All of the lines below should be output exactly as shown.

### Data supplied

————

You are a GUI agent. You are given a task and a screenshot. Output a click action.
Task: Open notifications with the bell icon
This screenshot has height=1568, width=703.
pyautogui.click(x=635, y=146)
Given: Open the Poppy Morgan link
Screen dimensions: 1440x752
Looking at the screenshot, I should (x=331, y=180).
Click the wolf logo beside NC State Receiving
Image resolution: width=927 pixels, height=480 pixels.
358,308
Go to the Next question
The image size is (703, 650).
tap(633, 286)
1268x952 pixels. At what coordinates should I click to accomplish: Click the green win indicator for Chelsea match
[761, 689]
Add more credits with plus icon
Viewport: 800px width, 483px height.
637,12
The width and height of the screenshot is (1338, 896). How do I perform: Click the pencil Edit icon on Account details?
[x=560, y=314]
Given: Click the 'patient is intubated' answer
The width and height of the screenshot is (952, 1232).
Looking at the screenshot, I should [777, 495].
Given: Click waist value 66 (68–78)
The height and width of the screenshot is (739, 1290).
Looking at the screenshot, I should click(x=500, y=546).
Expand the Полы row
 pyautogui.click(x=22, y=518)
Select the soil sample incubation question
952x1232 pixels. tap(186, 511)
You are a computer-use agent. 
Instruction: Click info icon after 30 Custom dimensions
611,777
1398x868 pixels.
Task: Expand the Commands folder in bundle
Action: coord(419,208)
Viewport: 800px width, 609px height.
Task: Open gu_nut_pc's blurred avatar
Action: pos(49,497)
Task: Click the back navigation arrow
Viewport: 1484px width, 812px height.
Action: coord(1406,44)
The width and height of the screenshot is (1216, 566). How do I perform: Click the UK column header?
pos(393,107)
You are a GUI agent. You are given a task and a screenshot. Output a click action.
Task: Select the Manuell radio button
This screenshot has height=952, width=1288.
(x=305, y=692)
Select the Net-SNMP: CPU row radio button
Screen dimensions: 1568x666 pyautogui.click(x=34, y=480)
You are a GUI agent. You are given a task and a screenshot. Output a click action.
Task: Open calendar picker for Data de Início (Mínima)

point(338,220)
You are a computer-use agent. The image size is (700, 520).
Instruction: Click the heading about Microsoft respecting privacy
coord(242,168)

————

### Result of the task
You are a GUI agent. You are given a task and a screenshot. Output a click action.
Task: Open notifications with the bell icon
This screenshot has height=1568, width=703.
pyautogui.click(x=635, y=146)
Given: Open the Poppy Morgan link
Screen dimensions: 1440x752
Looking at the screenshot, I should (x=331, y=180).
Click the wolf logo beside NC State Receiving
Image resolution: width=927 pixels, height=480 pixels.
358,308
Go to the Next question
The image size is (703, 650).
tap(633, 286)
1268x952 pixels. At what coordinates should I click to accomplish: Click the green win indicator for Chelsea match
[761, 689]
Add more credits with plus icon
Viewport: 800px width, 483px height.
637,12
The width and height of the screenshot is (1338, 896). How do I perform: Click the pencil Edit icon on Account details?
[x=560, y=314]
Given: Click the 'patient is intubated' answer
The width and height of the screenshot is (952, 1232).
Looking at the screenshot, I should [777, 495].
Given: Click waist value 66 (68–78)
The height and width of the screenshot is (739, 1290).
Looking at the screenshot, I should click(x=500, y=546).
Expand the Полы row
 pyautogui.click(x=22, y=518)
Select the soil sample incubation question
952x1232 pixels. tap(186, 511)
You are a computer-use agent. 
Instruction: Click info icon after 30 Custom dimensions
611,777
1398x868 pixels.
Task: Expand the Commands folder in bundle
Action: coord(419,208)
Viewport: 800px width, 609px height.
Task: Open gu_nut_pc's blurred avatar
Action: pos(49,497)
Task: Click the back navigation arrow
Viewport: 1484px width, 812px height.
Action: coord(1406,44)
The width and height of the screenshot is (1216, 566). How do I perform: Click the UK column header?
pos(393,107)
You are a GUI agent. You are given a task and a screenshot. Output a click action.
Task: Select the Manuell radio button
This screenshot has height=952, width=1288.
(x=305, y=692)
Select the Net-SNMP: CPU row radio button
Screen dimensions: 1568x666 pyautogui.click(x=34, y=480)
You are a GUI agent. You are given a task and a screenshot. Output a click action.
Task: Open calendar picker for Data de Início (Mínima)

point(338,220)
You are a computer-use agent. The image size is (700, 520).
Instruction: Click the heading about Microsoft respecting privacy
coord(242,168)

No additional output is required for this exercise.